[WORK REQUIRED] Would you repeat exactly the part of the listing below that runs from the line containing "Buy the 朱可夫礼包 for $9.99" down to the line containing "The width and", inclusive, and nothing else?

[DATA FOR REVIEW]
►

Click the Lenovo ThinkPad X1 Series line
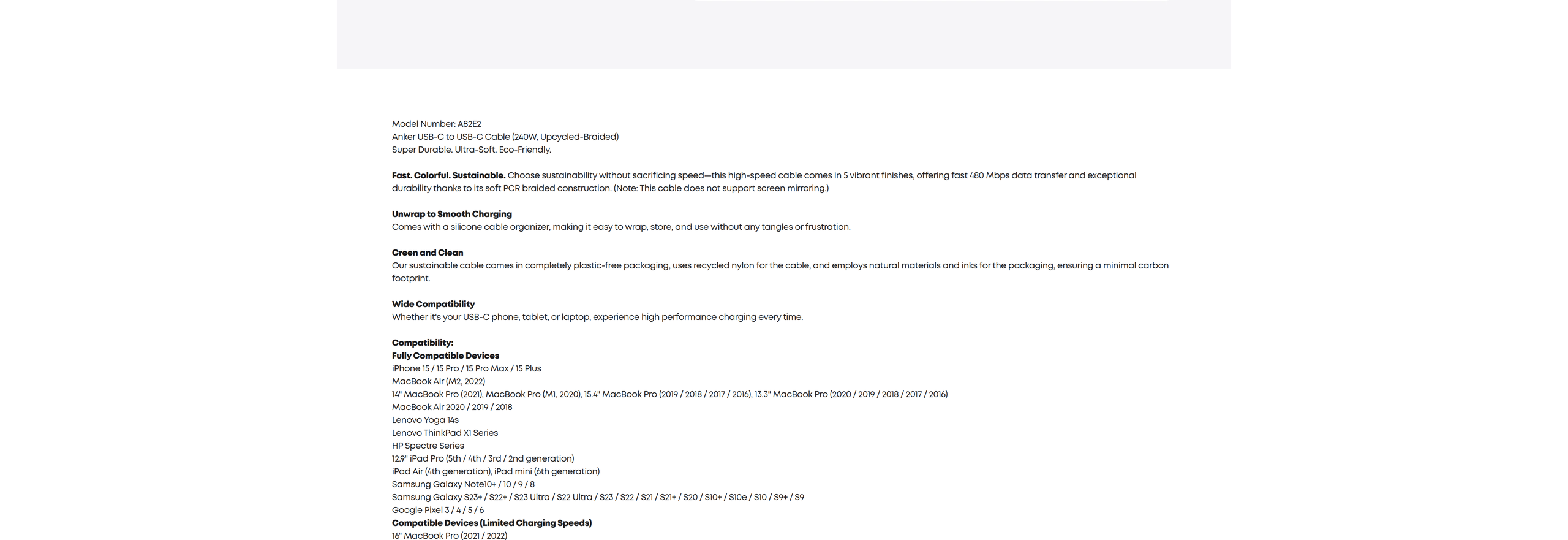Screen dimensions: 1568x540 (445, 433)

◄
►

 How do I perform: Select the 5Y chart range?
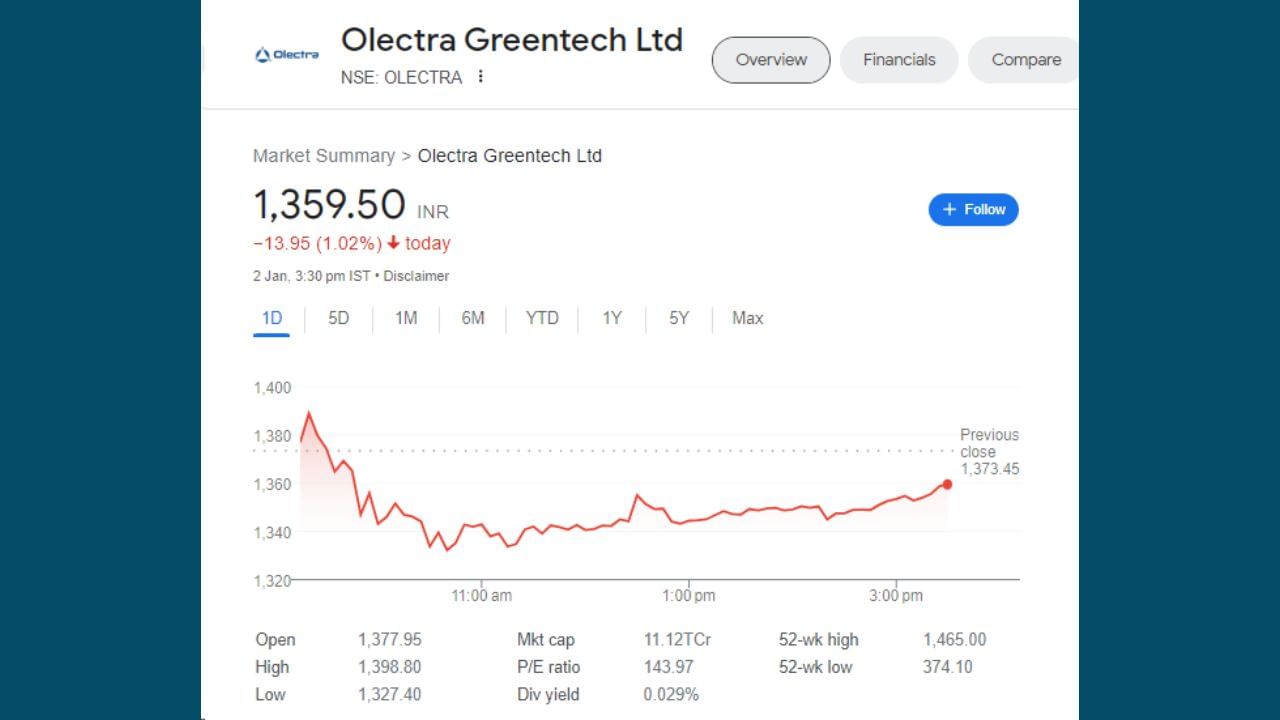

◄
►

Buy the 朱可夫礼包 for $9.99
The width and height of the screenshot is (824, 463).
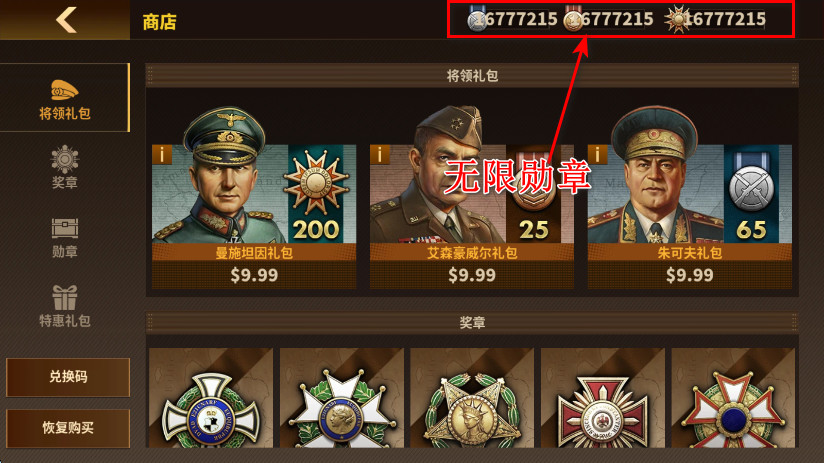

◄

[THE COMPLETED TASK]
Buy the 朱可夫礼包 for $9.99
The width and height of the screenshot is (824, 463).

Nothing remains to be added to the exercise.